"...don't be stuck in the every day reality, allow yourself to dream, have faith in your wildest dreams." [AaRON]

"Ne restez pas scotchés à la réalité quotidenne. Permettez-vous de rêver. Croyez en vos rêves les plus fous..." [AaRON]

samedi 4 février 2023

OMBRE ET LUMIERE (EN LISANT YVES BONNEFOY)

J'ai consacré plusieurs posts à Yves Bonnefoy, en particulier à son merveilleux ouvrage "L'arrière-pays" que j'ai lu et relu plusieurs fois et qui ne me quitte jamais tout à fait. J'ai écrit ce texte en 2012, inspiré par une de ces lectures... 


Abbaye du Thoronet (photo Roland Comte)

Ombre et lumière

(En lisant Yves Bonnefoy)

Nous nous connaissons depuis toujours et nous nous connaissons à jamais.

Nous nous rencontrâmes à Ravenne, à contempler dans le silence les mosaïques de Sant’Apollinare, ou bien était-ce à Athènes… dans l’éblouissement blessé de la flamboyante acropole ou bien devant la Tour des Vents. Ou était-ce en Toscane, à l’ombre de la sombre Cortona ou au pied des falaises abruptes d’Orvieto...
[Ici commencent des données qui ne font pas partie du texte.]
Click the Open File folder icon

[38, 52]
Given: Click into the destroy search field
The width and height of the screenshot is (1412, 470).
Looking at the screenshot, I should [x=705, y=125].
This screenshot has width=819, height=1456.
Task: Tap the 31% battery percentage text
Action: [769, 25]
Je ne m’en souviens pas. Mais je sais que nous nous sommes rencontrés dans ce pays des rêves où la lumière joue à cache-cache avec l’ombre et danse un ballet fabuleux.

Il y avait une place immense, démesurée, bordée de nobles bâtiments aux rigidités irréelles. Je pensais aux paysages fantastiques de Chirico ou de Delvaux, aux étranges trompe-l’œil de Piero[1]. Et des tours improbables griffant un ciel d’émeraude strié de langues de feu comme aux temps héroïques de San Gimignano ou sur les fresques de Giotto à Assise.

Nous étions seuls, toujours. Face à face, bien qu’éloignés par la surface de la place. Nos ombres démesurément étirées par la lumière flamboyante. Nous n’échangions pas un mot pour ne pas troubler l’éternité de ce silence. Un seul regard avait suffi pour que nous nous reconnaissions.    

L’eau coulait quelque part du griffon d’une fontaine envahie par la mousse. Ce simple murmure suffisait à rafraîchir l’espace écrasé de soleil et alléger le poids du ciel et du temps.

Une ombre bleue endormait les lointaines collines qui ont vu saint François imposer le bât au loup sauvage qui avait tué l’âne, son compagnon. A moins que ce ne fut Jean, penché sur l’écritoire de Patmos, transcrivant les scènes inouïes de son Apocalypse.

Pourquoi ces paysages ? Pourquoi ces lieux-là et pas d’autres ? Mes pas m’ont amené vers eux comme vos pas vous y ont amené. Ou ce sont eux qui sont venus à moi, je ne sais. Et nous nous sommes rencontrés, retrouvés. 

Nous nous sommes reconnus car nous aimons tous deux cette phrase de Rilke :

« Tout ange est terrible »

Ou cette autre de Valéry :

 « Ce toit tranquille où marchent des colombes,

Entre les pins palpite, entre les tombes;

Midi le juste y compose de feux

La mer, la mer, toujours recommencée! »

 Ou encore, poème primordial et génial, attribué à Dieu :

« Il y eut un jour, il y eut un matin : 1er jour »

 Nous nous croiserons à nouveau devant une marine de Turner, ou ailleurs, chi lo sa ? et peut-être qu’alors nos chemins se croiseront encore, toujours ici ou là, là où les ombres jouent avec la lumière. 

Encore un mot, que sans doute vous seul pourrez comprendre : ce fut à Tolède, à la Puerta del Sol, ébloui par les miroitements du Tage, que la lumière me transperça. Je passai alors de la lumière à l’ombre. A moins que ce ne fût de l’ombre à la lumière…

 

Aubenas, 4/3/2012 

[Extrait du recueil inédit Paroles du vent]

 

 

 

 



[1] Piero della Francesca.

1 commentaire:

  1. Je relis ce matin ton post Ombre et lumière. Bel hommage à Yves Bonnefoy.